Task to carry out ▸
What is needed here is an exact copy of all the entries below.

START Material for this task

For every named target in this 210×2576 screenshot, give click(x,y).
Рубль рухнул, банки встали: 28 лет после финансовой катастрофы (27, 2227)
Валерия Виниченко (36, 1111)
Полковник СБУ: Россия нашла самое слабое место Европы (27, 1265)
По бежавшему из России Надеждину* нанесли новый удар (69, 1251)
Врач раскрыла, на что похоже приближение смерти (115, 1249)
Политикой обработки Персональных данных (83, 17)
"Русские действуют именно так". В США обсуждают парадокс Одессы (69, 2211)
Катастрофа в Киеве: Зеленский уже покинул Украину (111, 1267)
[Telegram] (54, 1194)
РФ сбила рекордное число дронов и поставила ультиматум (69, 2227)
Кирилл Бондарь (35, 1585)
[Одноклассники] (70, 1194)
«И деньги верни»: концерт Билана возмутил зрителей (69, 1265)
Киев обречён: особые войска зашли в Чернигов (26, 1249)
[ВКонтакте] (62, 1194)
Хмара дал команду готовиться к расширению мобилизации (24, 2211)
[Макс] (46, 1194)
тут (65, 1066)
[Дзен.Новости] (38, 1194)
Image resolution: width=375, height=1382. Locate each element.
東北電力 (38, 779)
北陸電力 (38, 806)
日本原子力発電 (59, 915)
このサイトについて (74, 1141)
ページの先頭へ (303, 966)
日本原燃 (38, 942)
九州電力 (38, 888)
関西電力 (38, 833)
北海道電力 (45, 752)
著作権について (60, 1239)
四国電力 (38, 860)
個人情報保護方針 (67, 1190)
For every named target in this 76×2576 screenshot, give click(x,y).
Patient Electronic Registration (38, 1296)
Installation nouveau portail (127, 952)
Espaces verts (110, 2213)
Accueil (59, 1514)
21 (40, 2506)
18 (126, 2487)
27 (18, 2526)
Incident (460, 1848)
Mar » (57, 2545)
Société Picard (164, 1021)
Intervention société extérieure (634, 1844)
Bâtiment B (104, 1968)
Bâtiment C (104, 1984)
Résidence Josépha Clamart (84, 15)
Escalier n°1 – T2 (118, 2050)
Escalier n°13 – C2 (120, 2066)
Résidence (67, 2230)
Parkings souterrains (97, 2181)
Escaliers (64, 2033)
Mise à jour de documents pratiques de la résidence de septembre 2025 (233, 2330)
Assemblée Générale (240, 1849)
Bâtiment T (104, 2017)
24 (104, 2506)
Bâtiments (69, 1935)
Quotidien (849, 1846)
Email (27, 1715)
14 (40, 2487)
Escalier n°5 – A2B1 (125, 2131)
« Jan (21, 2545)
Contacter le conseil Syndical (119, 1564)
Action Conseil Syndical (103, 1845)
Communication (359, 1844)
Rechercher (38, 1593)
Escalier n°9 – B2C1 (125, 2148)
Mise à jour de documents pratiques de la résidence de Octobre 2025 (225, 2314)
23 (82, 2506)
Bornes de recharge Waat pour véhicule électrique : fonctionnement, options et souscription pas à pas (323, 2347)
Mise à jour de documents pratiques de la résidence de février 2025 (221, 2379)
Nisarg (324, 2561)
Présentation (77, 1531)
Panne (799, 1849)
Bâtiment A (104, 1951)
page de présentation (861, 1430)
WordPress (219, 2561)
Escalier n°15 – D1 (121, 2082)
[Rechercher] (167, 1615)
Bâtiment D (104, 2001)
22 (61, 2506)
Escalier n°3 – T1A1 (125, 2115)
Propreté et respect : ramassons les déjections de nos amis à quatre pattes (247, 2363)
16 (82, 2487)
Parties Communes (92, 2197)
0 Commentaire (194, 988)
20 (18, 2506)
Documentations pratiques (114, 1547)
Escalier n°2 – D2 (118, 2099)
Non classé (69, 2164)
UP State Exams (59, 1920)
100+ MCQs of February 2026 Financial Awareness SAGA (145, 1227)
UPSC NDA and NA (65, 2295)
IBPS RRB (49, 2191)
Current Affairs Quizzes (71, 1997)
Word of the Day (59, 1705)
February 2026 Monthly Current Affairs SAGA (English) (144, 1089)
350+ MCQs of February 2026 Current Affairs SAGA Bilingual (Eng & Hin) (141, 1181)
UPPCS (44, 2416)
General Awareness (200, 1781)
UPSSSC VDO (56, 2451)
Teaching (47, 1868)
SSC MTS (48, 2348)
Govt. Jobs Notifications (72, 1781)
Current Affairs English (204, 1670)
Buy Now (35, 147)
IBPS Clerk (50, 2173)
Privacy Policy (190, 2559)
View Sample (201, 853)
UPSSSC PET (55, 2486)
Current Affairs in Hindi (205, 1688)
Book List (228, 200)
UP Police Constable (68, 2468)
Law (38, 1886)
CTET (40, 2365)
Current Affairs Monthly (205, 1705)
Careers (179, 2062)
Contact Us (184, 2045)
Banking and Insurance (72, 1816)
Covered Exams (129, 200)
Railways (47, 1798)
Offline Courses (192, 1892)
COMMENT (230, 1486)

END Material for this task

Result below ▸
For every named target in this 210×2576 screenshot, give click(x,y).
Рубль рухнул, банки встали: 28 лет после финансовой катастрофы (27, 2227)
Валерия Виниченко (36, 1111)
Полковник СБУ: Россия нашла самое слабое место Европы (27, 1265)
По бежавшему из России Надеждину* нанесли новый удар (69, 1251)
Врач раскрыла, на что похоже приближение смерти (115, 1249)
Политикой обработки Персональных данных (83, 17)
"Русские действуют именно так". В США обсуждают парадокс Одессы (69, 2211)
Катастрофа в Киеве: Зеленский уже покинул Украину (111, 1267)
[Telegram] (54, 1194)
РФ сбила рекордное число дронов и поставила ультиматум (69, 2227)
Кирилл Бондарь (35, 1585)
[Одноклассники] (70, 1194)
«И деньги верни»: концерт Билана возмутил зрителей (69, 1265)
Киев обречён: особые войска зашли в Чернигов (26, 1249)
[ВКонтакте] (62, 1194)
Хмара дал команду готовиться к расширению мобилизации (24, 2211)
[Макс] (46, 1194)
тут (65, 1066)
[Дзен.Новости] (38, 1194)
Image resolution: width=375, height=1382. Locate each element.
東北電力 (38, 779)
北陸電力 (38, 806)
日本原子力発電 (59, 915)
このサイトについて (74, 1141)
ページの先頭へ (303, 966)
日本原燃 (38, 942)
九州電力 (38, 888)
関西電力 (38, 833)
北海道電力 (45, 752)
著作権について (60, 1239)
四国電力 (38, 860)
個人情報保護方針 (67, 1190)
For every named target in this 76×2576 screenshot, give click(x,y).
Patient Electronic Registration (38, 1296)
Installation nouveau portail (127, 952)
Espaces verts (110, 2213)
Accueil (59, 1514)
21 (40, 2506)
18 (126, 2487)
27 (18, 2526)
Incident (460, 1848)
Mar » (57, 2545)
Société Picard (164, 1021)
Intervention société extérieure (634, 1844)
Bâtiment B (104, 1968)
Bâtiment C (104, 1984)
Résidence Josépha Clamart (84, 15)
Escalier n°1 – T2 (118, 2050)
Escalier n°13 – C2 (120, 2066)
Résidence (67, 2230)
Parkings souterrains (97, 2181)
Escaliers (64, 2033)
Mise à jour de documents pratiques de la résidence de septembre 2025 (233, 2330)
Assemblée Générale (240, 1849)
Bâtiment T (104, 2017)
24 (104, 2506)
Bâtiments (69, 1935)
Quotidien (849, 1846)
Email (27, 1715)
14 (40, 2487)
Escalier n°5 – A2B1 (125, 2131)
« Jan (21, 2545)
Contacter le conseil Syndical (119, 1564)
Action Conseil Syndical (103, 1845)
Communication (359, 1844)
Rechercher (38, 1593)
Escalier n°9 – B2C1 (125, 2148)
Mise à jour de documents pratiques de la résidence de Octobre 2025 (225, 2314)
23 (82, 2506)
Bornes de recharge Waat pour véhicule électrique : fonctionnement, options et souscription pas à pas (323, 2347)
Mise à jour de documents pratiques de la résidence de février 2025 (221, 2379)
Nisarg (324, 2561)
Présentation (77, 1531)
Panne (799, 1849)
Bâtiment A (104, 1951)
page de présentation (861, 1430)
WordPress (219, 2561)
Escalier n°15 – D1 (121, 2082)
[Rechercher] (167, 1615)
Bâtiment D (104, 2001)
22 (61, 2506)
Escalier n°3 – T1A1 (125, 2115)
Propreté et respect : ramassons les déjections de nos amis à quatre pattes (247, 2363)
16 (82, 2487)
Parties Communes (92, 2197)
0 Commentaire (194, 988)
20 (18, 2506)
Documentations pratiques (114, 1547)
Escalier n°2 – D2 (118, 2099)
Non classé (69, 2164)
UP State Exams (59, 1920)
100+ MCQs of February 2026 Financial Awareness SAGA (145, 1227)
UPSC NDA and NA (65, 2295)
IBPS RRB (49, 2191)
Current Affairs Quizzes (71, 1997)
Word of the Day (59, 1705)
February 2026 Monthly Current Affairs SAGA (English) (144, 1089)
350+ MCQs of February 2026 Current Affairs SAGA Bilingual (Eng & Hin) (141, 1181)
UPPCS (44, 2416)
General Awareness (200, 1781)
UPSSSC VDO (56, 2451)
Teaching (47, 1868)
SSC MTS (48, 2348)
Govt. Jobs Notifications (72, 1781)
Current Affairs English (204, 1670)
Buy Now (35, 147)
IBPS Clerk (50, 2173)
Privacy Policy (190, 2559)
View Sample (201, 853)
UPSSSC PET (55, 2486)
Current Affairs in Hindi (205, 1688)
Book List (228, 200)
UP Police Constable (68, 2468)
Law (38, 1886)
CTET (40, 2365)
Current Affairs Monthly (205, 1705)
Careers (179, 2062)
Contact Us (184, 2045)
Banking and Insurance (72, 1816)
Covered Exams (129, 200)
Railways (47, 1798)
Offline Courses (192, 1892)
COMMENT (230, 1486)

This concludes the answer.